We know firsthand that the cerebral palsied can be rehabilitated provided they are placed under the supervision of trained personnel. One of our affiliates, United Cerebral Palsy of New York City, has, with its limited facilities and only one person in charge of the program, placed 56 cerebral palsied persons in paying jobs in about a year and a half. That interesting record is submitted for your consideration. It is called Vocational Placement of the Cerebral Palsied, a brief Experience in Dealing with the Vocational Problems of 200 Cerebral Palsied Adults, and was prepared by Linn W. Curtis, vocational supervisor for United Cerebral Palsy for New York City.

Some most interesting and informative pamphlets about vocational guidance for the cerebral palsied have been prepared by Dr. Frederick A. Whitehouse, former director of vocational rehabilitation for the Institute of Crippled and Disabled, and with your kind permission, I would like to submit them as part of this record.

In his health message to Congress in January of this year, President Eisenhower said: "Working with only a small portion of the disabled among our people, Federal and State Governments and voluntary organizations and institutions have proved the advantage to our Nation of restoring handicapped persons to full and productive lives.

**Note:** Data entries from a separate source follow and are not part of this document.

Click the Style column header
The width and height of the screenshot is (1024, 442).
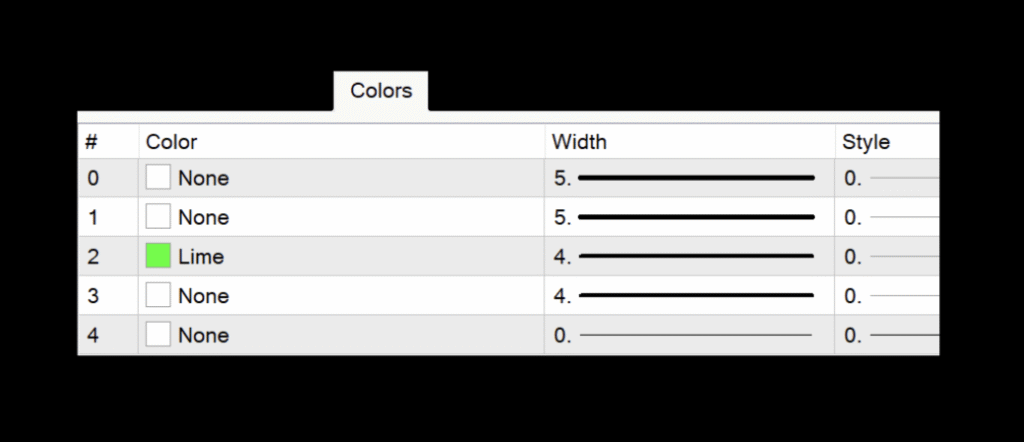click(866, 142)
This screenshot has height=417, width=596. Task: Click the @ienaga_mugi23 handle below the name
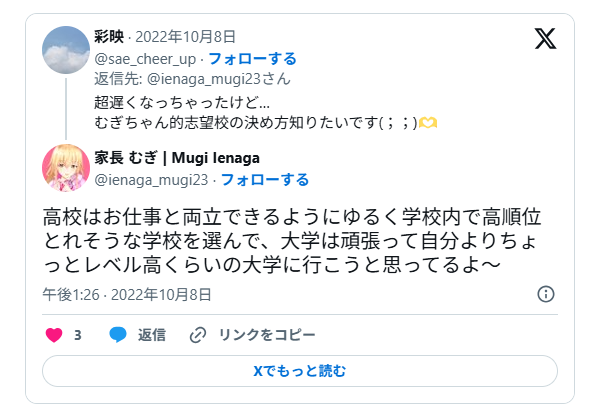coord(151,180)
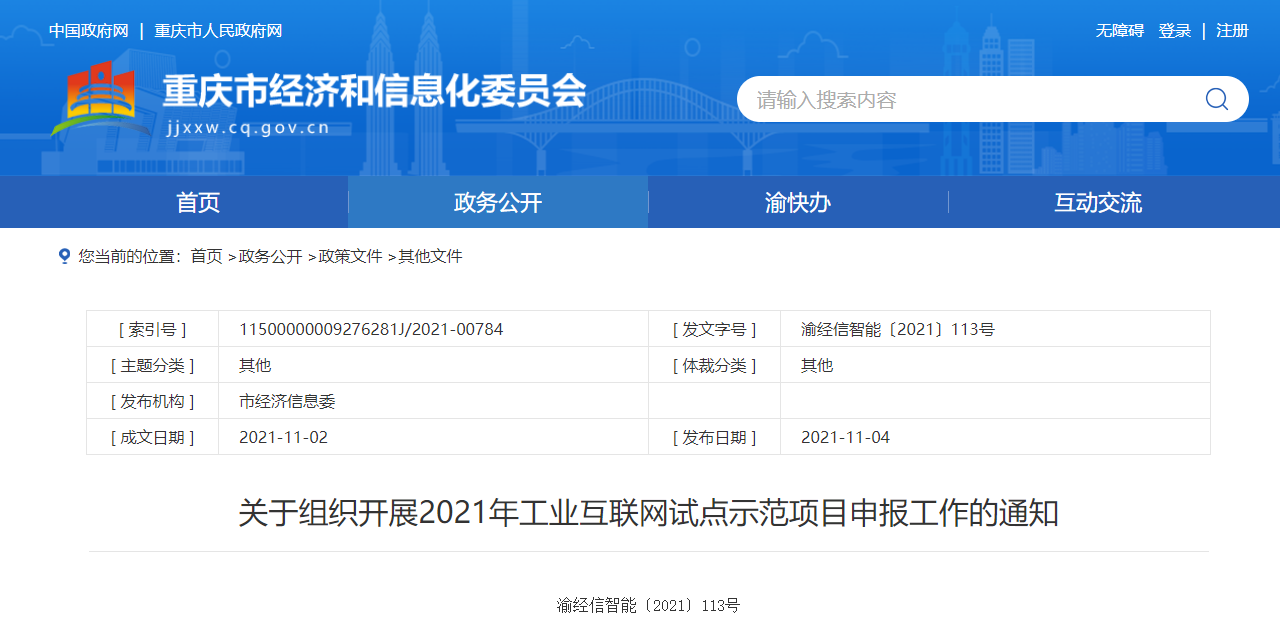Click the Chongqing commission logo emblem
Screen dimensions: 1280x638
coord(95,99)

"There are now 2 million disabled persons who could be rehabilitated and thus returned to productive work. Under the present rehabilitation programs only 60,000 of these disabled individuals are returned each year to full and productive lives.

"Rehabilitated persons as a group pay back in Federal income taxes many times the cost of their rehabilitation.

"Our goal in 1955 is to restore 70,000 disabled persons to productive lives. Our goal for 1956 should be 100,000 rehabilitated persons, or 40,000 persons more than those restored in 1953. In 1956, also, the States should begin to contribute from their own funds to the cost of rehabilitating these additional persons, By 1959, with gradually increasing State participation to the point of equal sharing with the Federal Government, we should reach the goal of 200,000 rehabilitated persons each year."

Our reasons for appearing before your committee are twofold: (1) To ask that sufficient money be appropriated to provide for the rehabilitation of the cerebral palsied; (2) That some sort of provision be included in the law to make sure that each State be required to develop a rehabilitation program not only for those who can be placed in employment within a short period but also for those whose rehabilitation will take a longer period and cost more money. I should like to conclude our presentation by pointing out that failure on the part of our Government to provide adequately for the rehabilitation of the cerebral palsied cannot be blamed on any public official. It can perhaps he traced to the fact that until recently public awareness of the magnitude of seriousness of the problem of cerebral palsy has not been sufficiently aroused. The growth of United Cerebral Palsy, whose sole concern is with the problems of this group of people, is evidence that the public is now beginning to face the deplorable facts which we have presented to you and further evidenced by the fact that we are here as a national organization, the first time that such a group has come before you to plead the cause of the cerebral palsied.